A single view of the customer is now frequently required for compliance, risk management, marketing, and sales and servicing purposes. However, this requirement is often handled separately within each business function. Given the fact that regulatory “know your customer” (KYC) requirements are mandatory, banks can leverage the investment to address broader customer information management demands.
This can drive the transformation of existing legacy assets into an interconnected solution in which customer data is reconciled across all data sources leveraging a common process. As a result, there is demand for a common KYC solution that can be implemented across the enterprise. This would allow resources to be shared among the sales and marketing, risk management, and compliance business units. The future KYC solution will reduce the total cost of owning and managing customer data, as well as keep that data updated and enable a single view of the customer.

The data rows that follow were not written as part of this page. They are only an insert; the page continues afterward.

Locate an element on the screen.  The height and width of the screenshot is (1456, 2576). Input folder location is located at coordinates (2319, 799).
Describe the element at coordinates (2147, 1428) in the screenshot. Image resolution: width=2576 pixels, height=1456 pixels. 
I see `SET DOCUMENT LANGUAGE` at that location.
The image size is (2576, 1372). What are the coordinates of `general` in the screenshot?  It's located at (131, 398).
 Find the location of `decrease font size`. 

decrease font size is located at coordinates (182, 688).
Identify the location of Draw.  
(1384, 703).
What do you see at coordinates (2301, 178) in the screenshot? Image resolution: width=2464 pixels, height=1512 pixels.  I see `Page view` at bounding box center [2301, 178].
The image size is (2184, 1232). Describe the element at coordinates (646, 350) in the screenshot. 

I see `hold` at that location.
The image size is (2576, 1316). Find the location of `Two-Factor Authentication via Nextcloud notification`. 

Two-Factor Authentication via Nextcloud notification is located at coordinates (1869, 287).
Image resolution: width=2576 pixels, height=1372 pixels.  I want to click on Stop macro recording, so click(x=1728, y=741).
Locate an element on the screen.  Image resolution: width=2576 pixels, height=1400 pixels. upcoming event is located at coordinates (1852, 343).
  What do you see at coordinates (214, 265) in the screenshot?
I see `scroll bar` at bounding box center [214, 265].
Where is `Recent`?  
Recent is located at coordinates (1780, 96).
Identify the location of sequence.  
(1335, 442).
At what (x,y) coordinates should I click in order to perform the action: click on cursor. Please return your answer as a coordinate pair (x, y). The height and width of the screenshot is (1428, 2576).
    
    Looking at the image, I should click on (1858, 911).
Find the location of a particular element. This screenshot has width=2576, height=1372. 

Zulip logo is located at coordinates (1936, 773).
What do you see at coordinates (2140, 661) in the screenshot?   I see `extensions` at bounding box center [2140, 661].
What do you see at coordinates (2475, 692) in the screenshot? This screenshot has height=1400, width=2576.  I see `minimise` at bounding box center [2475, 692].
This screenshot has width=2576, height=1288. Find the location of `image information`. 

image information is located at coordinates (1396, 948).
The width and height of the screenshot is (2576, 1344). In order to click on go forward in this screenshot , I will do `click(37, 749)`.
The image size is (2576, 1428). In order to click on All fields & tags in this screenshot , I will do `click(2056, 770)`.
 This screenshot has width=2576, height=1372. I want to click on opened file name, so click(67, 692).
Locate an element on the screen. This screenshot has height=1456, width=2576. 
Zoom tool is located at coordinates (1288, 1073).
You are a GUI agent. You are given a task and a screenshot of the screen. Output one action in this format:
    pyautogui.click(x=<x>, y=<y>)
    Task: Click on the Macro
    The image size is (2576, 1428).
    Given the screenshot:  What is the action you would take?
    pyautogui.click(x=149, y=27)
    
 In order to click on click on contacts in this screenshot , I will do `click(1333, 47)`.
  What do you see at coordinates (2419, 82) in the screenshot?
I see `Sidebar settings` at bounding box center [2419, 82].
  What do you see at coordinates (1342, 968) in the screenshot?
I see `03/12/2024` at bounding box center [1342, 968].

This view of the customer’s relationship with the bank also means a single risk view of the same customer. It is therefore important for banks to create dynamic customer profiles that can be amended with every new event that affects the customer. This could be related to changes in credit profile, fraud risk, expected profitability, or propensity to sign up for the next best offer. The records must be stored in a customer information solution, which will resemble existing KYC systems, as they will require customer data capture and ongoing monitoring. Ovum expects banks to go through a long process of creating a single customer view, as well as a single risk view, which will lead to the merging of today’s KYC functionality with other systems that contain customer information.
The ideal solution requires a combination of people, processes, and technology. It starts with people taking control of the customer data belonging to their business. Data can only be trusted when there are people directly accountable for its accuracy, timeliness, and completeness. The solution also requires formalized processes to govern customer data through its entire lifecycle, from data entry through to validation, integration, maintenance, and end of life.
With stakeholders from the business and IT formally involved, and with processes in place for consistently managing customer data, organizations can then apply technology to automate and integrate that data, and to enforce business rules and policies throughout the lifecycle.